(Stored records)
============

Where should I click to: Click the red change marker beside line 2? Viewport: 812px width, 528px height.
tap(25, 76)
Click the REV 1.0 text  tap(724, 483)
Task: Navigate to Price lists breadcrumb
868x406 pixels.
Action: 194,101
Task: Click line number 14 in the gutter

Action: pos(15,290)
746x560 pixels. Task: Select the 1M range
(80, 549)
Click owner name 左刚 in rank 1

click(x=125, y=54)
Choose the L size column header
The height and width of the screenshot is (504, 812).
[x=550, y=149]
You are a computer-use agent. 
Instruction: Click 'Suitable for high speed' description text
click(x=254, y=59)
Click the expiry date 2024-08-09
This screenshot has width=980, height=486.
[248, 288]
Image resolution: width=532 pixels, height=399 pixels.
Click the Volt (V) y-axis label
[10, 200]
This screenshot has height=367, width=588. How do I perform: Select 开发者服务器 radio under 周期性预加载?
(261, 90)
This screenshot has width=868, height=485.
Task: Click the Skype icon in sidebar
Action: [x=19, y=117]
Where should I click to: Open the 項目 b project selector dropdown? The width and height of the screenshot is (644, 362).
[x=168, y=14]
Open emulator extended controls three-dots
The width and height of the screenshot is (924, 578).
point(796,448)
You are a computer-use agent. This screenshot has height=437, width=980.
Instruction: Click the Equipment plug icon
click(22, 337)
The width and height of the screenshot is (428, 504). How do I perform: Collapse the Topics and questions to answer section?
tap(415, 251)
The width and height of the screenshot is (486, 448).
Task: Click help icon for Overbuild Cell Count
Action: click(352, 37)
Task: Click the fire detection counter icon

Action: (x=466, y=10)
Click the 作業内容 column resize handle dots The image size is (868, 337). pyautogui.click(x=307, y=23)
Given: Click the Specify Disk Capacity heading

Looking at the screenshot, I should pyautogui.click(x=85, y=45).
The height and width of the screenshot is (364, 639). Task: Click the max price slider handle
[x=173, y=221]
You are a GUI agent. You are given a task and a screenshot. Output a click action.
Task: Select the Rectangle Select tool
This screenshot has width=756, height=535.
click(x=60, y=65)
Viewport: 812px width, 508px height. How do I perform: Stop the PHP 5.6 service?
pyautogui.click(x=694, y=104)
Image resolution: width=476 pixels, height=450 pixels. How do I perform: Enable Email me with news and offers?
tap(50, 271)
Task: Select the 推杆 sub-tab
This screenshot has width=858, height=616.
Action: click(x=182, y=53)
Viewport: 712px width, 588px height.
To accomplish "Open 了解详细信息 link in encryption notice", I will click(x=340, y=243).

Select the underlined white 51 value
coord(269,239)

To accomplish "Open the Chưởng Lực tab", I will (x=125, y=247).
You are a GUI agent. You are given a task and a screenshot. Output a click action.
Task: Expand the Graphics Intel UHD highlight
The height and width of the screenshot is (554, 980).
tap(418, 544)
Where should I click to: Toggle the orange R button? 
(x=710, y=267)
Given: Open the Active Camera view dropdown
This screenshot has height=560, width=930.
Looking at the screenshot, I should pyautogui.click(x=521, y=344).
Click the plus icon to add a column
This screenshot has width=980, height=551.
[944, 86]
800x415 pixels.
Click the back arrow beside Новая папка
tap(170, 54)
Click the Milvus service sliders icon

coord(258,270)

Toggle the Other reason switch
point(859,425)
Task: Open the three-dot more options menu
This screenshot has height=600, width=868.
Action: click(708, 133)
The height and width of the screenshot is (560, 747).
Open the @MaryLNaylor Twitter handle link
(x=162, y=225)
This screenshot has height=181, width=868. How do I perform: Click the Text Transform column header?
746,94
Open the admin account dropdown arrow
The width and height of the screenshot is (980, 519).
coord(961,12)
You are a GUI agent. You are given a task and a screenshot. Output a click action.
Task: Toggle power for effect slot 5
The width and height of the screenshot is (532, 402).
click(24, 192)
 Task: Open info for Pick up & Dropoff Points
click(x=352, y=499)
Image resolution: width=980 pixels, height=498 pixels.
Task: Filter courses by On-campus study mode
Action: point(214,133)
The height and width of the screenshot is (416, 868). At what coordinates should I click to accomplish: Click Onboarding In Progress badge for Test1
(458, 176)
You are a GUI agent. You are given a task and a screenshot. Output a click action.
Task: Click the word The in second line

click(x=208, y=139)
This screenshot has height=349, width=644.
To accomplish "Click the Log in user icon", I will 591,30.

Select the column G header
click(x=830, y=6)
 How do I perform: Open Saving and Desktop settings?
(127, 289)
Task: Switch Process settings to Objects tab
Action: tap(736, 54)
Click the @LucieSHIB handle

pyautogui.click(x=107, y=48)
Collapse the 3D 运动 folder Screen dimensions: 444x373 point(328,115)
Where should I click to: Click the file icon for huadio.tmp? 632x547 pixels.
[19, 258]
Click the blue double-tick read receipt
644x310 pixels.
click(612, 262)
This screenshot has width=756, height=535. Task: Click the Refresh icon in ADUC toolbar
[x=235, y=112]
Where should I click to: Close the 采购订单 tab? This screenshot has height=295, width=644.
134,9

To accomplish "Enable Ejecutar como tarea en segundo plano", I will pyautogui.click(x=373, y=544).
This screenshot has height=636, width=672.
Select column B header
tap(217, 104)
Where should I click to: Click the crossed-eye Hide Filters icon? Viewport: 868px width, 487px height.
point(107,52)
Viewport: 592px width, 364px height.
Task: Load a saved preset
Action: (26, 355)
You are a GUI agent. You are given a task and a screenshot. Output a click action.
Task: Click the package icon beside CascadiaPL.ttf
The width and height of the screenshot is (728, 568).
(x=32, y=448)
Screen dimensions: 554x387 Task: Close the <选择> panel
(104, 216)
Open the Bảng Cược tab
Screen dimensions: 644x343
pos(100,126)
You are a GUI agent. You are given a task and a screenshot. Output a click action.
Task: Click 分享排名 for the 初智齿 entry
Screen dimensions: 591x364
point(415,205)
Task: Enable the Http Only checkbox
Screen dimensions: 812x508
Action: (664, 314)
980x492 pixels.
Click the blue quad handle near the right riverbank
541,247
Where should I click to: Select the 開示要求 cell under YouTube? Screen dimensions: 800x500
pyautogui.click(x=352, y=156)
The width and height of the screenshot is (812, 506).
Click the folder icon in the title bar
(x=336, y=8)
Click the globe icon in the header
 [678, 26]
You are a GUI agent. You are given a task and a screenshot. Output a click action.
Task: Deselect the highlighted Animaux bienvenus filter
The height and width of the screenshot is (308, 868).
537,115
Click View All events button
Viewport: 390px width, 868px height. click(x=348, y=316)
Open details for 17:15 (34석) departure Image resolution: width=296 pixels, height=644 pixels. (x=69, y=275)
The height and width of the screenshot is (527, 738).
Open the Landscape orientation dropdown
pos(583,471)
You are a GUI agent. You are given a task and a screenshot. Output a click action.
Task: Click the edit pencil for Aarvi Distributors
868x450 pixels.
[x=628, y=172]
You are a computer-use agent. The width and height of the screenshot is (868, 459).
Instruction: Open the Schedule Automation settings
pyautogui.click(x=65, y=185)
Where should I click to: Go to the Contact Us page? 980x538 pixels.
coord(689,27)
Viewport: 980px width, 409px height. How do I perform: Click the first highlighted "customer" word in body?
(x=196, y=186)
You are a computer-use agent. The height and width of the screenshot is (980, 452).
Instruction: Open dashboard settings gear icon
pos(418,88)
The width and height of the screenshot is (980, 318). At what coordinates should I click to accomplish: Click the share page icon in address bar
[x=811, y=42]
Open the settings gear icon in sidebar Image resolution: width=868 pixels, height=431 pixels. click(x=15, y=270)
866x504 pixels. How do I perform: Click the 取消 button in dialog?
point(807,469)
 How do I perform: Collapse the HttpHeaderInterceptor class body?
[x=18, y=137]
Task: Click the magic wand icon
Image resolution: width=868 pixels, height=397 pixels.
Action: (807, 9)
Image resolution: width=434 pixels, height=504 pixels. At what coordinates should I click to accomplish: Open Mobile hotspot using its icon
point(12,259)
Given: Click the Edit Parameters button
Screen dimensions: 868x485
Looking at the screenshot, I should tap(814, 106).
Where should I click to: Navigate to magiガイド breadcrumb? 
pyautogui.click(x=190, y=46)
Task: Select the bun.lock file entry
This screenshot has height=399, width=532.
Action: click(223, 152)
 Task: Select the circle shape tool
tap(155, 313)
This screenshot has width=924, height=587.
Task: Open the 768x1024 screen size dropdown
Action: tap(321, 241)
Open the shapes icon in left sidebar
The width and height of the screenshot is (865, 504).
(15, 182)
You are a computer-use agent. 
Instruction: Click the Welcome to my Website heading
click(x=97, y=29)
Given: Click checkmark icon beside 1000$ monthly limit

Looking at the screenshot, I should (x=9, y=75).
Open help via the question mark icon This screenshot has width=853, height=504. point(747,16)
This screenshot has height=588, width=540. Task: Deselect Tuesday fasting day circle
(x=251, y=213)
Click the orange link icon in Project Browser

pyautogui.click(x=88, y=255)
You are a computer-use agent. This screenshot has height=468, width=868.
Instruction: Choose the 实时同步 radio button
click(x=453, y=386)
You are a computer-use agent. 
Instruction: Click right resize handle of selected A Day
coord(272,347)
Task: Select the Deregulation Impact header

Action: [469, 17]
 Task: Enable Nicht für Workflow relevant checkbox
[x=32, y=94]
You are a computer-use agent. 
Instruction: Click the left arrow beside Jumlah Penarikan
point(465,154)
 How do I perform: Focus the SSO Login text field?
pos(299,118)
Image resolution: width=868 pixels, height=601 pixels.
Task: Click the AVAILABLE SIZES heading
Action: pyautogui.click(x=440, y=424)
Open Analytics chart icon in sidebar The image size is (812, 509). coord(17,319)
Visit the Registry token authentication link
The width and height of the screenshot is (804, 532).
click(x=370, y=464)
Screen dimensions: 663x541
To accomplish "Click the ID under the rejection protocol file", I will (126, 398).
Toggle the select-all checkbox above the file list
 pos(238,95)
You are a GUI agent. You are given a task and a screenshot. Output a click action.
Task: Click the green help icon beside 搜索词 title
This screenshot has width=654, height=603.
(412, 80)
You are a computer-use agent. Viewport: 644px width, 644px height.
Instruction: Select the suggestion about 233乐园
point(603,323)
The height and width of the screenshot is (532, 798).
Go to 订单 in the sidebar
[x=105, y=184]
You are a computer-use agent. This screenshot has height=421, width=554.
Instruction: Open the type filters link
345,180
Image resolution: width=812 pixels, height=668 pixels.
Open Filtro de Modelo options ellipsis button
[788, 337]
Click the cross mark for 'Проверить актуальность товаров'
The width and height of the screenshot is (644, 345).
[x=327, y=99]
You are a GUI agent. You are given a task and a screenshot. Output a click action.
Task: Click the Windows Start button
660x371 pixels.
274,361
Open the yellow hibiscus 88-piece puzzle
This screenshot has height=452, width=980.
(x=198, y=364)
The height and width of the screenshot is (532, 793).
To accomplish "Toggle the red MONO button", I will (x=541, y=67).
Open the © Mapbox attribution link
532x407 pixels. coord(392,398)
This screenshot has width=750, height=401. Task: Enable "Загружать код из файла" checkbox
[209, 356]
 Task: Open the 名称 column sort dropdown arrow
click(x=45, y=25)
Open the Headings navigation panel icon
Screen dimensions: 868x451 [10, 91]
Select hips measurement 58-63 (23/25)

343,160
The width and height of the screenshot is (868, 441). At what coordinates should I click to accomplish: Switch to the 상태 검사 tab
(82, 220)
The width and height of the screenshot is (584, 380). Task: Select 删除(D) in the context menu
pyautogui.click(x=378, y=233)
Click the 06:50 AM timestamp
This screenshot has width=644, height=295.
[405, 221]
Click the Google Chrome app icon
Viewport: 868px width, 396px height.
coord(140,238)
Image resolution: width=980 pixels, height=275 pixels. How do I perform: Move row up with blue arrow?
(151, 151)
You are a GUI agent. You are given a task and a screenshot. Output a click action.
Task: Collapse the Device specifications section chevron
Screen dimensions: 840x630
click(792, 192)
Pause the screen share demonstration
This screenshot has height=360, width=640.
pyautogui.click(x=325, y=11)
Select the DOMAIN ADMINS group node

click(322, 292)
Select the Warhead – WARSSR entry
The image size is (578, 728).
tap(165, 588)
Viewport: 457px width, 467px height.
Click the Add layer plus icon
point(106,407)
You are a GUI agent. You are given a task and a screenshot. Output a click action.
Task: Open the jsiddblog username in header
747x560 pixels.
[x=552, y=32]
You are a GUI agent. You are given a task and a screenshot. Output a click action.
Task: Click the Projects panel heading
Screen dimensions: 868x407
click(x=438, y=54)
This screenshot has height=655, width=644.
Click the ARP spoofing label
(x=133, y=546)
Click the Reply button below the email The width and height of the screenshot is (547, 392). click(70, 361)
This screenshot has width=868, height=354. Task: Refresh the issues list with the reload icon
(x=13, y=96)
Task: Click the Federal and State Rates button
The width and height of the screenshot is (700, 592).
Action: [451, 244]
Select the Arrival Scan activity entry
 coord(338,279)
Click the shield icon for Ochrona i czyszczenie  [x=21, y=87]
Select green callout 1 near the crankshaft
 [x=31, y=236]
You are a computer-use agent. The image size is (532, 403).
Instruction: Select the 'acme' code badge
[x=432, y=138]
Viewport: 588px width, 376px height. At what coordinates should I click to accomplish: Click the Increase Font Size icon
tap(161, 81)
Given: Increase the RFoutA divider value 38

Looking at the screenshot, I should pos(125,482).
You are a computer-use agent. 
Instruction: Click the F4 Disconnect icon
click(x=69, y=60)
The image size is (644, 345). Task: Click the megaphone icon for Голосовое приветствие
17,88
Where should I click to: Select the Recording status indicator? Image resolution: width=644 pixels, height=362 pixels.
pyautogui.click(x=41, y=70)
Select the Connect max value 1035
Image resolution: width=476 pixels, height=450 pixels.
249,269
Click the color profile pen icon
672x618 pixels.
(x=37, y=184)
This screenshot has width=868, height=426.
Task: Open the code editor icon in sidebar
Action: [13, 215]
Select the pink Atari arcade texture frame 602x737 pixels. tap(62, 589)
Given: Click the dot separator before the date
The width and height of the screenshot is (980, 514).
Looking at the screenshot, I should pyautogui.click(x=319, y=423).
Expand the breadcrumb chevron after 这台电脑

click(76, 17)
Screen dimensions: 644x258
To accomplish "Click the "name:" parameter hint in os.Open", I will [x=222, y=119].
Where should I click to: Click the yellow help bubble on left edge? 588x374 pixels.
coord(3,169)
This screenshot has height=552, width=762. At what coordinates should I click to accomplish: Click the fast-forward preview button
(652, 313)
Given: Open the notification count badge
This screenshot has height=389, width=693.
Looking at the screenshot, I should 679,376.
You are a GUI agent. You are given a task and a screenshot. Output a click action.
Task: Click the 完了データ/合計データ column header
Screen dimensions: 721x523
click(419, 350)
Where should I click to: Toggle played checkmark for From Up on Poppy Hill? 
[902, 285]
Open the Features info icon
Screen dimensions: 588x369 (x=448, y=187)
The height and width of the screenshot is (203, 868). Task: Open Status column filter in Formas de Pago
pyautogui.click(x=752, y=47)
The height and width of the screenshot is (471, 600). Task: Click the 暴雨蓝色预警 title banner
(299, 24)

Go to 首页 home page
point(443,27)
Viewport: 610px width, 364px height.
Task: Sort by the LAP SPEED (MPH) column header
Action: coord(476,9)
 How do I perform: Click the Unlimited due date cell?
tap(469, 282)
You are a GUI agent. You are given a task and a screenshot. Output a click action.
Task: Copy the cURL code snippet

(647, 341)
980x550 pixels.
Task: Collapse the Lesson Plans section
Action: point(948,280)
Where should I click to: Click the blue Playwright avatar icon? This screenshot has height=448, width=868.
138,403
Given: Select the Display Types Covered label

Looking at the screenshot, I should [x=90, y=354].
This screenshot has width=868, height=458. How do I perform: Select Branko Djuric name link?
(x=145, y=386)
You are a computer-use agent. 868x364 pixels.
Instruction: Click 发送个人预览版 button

============

Checking each line of the data, count the ones containing "will", and give only that count.

Task result: 7